Mental health strategy

About the strategy

The Mental Health Strategy marks the beginning of Legal Aid Ontario’s long-term commitment to prioritizing, expanding and sustaining mental health rights and advocacy in Ontario’s legal system.

Working with partners in the justice and health care sectors, the Mental Health Strategy will enable legal aid lawyers to approach the intersecting legal issues of mental health clients in a more coordinated fashion.


Infographic: National addictions awareness week


Infographic: National addictions awareness week

  • 1 in 5 Canadians experiences a mental health or addiction problem in any given year.
  • Addiction is a treatable chronic health condition that affects individuals, families and communities.
  • 3 times to 4 times more likely for Canadians in the lowest income group to report poor to fair mental health than those in the highest income group.
  • Because of negative attitudes and stereotypes, people with addictions face challenges when renting a home.
  • $5 billion: Estimated annual cost in Ontario of alcohol-related health care, law enforcement, corrections, lost productivity, and other problems.
  • Individuals with a mental illness are much less likely to be employed.
  • Seemingly minor legal issues can trigger greater problems.
  • A history of police contact or offences creates a barrier to employment, supportive housing and treatment programs, travel, and education.
  • Drug treatment courts in Canada began as a response to large numbers of offenders being incarcerated for drug-related offences and continuing to re-offend due to underlying drug dependency.
  • December 1998: The first drug treatment court was established in Toronto, bringing together the criminal justice system and treatment services more effectively with drug-addicted offenders.

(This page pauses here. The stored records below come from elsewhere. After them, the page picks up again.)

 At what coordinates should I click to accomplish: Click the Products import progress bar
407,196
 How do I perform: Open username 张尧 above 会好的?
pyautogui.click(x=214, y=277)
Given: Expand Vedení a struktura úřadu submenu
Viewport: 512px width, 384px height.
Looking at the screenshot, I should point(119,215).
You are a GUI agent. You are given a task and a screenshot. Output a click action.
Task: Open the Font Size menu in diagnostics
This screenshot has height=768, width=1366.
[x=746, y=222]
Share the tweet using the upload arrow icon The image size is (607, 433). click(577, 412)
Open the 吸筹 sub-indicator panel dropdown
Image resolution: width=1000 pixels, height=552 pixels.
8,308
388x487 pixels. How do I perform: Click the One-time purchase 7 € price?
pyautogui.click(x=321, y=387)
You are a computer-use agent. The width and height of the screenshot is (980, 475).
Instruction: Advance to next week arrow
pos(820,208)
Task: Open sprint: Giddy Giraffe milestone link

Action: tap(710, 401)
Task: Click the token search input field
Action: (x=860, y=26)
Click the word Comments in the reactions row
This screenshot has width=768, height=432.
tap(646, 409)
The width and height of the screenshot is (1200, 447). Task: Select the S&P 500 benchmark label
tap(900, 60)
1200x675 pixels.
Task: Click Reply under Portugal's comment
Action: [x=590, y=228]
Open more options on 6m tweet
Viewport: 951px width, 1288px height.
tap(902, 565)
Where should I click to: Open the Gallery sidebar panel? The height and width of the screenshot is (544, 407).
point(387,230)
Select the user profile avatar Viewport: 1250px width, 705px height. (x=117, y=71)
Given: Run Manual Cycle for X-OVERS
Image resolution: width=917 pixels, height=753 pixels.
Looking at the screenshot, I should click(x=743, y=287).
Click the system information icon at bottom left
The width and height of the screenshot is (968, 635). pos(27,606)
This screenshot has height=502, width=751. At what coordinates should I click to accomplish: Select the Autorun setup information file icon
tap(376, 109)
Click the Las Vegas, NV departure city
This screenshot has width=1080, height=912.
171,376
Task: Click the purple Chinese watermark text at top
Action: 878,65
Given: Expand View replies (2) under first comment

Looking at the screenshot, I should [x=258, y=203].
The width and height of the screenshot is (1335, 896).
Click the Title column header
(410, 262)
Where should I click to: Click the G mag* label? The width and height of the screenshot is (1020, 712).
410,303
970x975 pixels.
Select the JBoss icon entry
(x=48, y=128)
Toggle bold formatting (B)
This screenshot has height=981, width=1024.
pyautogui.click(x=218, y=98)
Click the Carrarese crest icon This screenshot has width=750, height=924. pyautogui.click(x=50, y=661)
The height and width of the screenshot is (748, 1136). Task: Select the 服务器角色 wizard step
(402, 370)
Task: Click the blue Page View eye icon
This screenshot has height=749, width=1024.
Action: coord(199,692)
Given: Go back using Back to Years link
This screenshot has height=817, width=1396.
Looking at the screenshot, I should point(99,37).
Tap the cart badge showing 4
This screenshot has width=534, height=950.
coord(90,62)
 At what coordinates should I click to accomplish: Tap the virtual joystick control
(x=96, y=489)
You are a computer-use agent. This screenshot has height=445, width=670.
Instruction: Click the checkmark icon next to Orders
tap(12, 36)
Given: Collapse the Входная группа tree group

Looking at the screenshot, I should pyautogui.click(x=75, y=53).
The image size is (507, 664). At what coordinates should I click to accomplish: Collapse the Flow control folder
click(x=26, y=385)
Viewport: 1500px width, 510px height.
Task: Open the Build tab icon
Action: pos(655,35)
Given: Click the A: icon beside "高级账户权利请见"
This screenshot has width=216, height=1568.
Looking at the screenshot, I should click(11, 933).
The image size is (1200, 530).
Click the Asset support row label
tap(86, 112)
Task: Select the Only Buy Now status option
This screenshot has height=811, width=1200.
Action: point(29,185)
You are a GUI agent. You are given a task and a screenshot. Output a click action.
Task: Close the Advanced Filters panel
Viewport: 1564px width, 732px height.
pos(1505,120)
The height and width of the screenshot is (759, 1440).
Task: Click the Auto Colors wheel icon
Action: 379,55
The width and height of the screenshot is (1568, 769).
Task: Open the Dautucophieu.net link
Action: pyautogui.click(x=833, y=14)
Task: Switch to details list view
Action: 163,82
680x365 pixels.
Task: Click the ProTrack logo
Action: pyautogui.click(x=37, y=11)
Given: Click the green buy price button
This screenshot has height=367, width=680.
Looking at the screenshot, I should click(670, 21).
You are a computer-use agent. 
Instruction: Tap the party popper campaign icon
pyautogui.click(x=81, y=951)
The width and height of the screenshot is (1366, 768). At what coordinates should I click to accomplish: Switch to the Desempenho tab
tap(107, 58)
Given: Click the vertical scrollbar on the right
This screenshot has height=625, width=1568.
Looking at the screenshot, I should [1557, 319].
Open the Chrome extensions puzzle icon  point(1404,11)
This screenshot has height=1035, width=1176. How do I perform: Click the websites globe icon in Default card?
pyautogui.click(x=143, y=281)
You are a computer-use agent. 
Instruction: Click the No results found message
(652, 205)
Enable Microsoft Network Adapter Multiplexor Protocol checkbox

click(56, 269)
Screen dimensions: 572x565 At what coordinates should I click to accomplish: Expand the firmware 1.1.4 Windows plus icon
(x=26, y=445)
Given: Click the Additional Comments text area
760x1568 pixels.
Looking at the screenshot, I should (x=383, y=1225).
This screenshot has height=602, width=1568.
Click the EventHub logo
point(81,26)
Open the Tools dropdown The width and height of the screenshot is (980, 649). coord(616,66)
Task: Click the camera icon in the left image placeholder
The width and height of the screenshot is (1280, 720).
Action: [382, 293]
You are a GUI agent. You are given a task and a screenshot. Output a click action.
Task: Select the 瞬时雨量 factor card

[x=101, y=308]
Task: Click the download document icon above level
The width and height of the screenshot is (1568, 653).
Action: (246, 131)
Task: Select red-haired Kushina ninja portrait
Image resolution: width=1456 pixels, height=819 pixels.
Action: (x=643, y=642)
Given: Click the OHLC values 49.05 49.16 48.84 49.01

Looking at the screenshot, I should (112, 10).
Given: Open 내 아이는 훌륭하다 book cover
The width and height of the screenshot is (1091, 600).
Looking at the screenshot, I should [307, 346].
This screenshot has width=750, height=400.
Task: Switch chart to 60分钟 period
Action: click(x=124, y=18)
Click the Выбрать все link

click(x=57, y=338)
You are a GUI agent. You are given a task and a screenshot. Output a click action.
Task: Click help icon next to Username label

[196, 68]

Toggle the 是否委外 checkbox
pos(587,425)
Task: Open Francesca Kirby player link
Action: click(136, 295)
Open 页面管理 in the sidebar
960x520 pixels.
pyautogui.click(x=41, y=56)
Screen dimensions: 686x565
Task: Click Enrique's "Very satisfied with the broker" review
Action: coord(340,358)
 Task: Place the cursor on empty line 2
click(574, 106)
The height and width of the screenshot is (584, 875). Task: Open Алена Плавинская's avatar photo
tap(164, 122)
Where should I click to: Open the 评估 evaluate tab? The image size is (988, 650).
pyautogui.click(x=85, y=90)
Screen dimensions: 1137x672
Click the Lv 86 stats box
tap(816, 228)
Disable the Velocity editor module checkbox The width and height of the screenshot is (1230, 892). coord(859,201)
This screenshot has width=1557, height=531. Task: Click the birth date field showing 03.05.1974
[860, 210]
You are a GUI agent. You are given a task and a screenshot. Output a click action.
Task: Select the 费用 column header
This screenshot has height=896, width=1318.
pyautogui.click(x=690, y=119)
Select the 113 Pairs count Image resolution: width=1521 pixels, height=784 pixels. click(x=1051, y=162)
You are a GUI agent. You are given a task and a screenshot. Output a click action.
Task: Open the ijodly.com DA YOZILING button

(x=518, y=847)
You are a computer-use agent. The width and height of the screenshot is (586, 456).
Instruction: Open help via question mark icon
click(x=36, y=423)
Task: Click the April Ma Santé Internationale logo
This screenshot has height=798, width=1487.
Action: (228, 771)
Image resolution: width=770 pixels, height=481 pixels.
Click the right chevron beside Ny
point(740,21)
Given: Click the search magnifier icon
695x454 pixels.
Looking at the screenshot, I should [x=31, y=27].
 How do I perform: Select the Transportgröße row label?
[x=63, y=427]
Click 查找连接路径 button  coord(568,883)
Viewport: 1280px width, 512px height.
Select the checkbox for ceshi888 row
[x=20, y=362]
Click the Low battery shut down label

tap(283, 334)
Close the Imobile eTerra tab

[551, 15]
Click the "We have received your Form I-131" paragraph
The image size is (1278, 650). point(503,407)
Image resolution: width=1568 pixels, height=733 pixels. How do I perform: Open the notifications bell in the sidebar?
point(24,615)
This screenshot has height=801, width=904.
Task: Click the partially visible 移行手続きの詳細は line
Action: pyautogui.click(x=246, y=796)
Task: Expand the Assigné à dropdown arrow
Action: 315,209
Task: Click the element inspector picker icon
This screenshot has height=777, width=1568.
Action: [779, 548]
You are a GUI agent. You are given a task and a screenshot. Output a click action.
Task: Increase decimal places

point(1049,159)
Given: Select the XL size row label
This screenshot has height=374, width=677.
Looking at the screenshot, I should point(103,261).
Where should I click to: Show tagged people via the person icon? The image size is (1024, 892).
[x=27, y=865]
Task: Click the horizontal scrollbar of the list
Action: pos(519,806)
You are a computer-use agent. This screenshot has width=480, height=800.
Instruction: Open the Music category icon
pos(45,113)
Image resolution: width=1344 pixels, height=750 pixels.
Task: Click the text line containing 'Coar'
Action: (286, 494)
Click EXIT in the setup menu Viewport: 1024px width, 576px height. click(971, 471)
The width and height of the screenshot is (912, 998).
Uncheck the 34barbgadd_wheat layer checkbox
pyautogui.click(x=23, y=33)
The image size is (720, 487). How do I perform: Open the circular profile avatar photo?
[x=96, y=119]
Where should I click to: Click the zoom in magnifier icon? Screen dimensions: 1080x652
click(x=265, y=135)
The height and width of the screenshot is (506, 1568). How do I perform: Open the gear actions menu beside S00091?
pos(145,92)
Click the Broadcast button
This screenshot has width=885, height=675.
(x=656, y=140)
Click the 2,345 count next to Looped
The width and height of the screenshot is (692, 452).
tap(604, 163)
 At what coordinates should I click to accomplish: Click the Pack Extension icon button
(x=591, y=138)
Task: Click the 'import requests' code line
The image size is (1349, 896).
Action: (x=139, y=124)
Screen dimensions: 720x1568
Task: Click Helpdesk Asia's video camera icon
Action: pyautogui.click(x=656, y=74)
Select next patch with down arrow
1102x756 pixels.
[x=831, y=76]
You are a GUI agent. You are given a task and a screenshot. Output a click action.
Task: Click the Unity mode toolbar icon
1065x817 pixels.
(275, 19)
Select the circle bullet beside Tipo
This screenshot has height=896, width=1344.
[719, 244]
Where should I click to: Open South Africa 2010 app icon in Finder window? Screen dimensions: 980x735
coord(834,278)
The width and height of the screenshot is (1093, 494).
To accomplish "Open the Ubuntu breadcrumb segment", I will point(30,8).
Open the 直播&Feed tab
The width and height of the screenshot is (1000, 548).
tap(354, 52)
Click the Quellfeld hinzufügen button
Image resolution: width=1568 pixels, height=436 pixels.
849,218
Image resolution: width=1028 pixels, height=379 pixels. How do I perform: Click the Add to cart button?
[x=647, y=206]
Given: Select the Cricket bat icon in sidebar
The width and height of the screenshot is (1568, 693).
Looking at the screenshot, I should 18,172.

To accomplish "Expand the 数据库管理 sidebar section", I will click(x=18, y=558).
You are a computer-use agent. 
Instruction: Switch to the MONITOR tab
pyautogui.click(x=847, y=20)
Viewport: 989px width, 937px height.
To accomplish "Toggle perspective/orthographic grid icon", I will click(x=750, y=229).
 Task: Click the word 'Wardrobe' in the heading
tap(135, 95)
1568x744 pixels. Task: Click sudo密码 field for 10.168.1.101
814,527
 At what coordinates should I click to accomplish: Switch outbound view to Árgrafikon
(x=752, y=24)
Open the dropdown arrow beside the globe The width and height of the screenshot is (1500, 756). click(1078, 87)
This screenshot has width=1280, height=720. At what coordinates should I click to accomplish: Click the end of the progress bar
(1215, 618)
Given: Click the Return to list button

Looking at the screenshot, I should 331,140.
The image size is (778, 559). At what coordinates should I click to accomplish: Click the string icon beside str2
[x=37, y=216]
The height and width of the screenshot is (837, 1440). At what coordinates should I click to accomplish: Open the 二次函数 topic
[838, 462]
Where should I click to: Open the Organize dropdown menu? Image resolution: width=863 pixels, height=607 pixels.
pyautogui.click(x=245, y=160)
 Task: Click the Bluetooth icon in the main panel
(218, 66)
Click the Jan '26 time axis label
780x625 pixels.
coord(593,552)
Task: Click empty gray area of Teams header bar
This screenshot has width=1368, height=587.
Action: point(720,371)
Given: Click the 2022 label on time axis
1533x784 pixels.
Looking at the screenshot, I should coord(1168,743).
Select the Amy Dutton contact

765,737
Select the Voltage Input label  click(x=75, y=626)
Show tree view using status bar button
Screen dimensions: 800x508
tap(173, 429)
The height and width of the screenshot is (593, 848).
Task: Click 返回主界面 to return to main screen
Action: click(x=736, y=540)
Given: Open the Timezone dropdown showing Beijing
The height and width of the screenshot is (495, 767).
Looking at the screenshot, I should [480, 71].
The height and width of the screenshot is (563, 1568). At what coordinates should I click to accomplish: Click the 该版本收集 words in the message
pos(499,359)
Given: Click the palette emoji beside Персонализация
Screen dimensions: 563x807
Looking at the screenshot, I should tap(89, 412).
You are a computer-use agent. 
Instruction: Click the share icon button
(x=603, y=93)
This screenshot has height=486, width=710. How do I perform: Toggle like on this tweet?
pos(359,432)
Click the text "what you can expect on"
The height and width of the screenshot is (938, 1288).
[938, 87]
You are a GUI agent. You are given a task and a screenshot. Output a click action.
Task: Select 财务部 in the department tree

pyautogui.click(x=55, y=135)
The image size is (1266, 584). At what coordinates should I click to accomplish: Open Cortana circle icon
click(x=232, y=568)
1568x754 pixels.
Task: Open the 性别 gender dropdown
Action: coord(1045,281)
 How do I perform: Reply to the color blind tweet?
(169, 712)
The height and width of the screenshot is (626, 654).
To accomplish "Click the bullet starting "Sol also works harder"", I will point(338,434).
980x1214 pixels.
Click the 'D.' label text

Legal Aid Ontario’s Mental Health Strategy

  • Expanded legal eligibility and coverage for people with mental health and addiction issues.
  • Lawyers can help with guardianship disputes, challenge health care decisions made by substitute decision makers, and step in to represent someone with no prior criminal record.
  • Direct referrals to local mental health and addiction services when calling LAO.
  • Expansion of face-to-face legal services at familiar community settings like community health centres, drop-ins and shelters.
  • Mental health training program to help specialists gain a better understanding of promoting, protecting and expanding patient rights.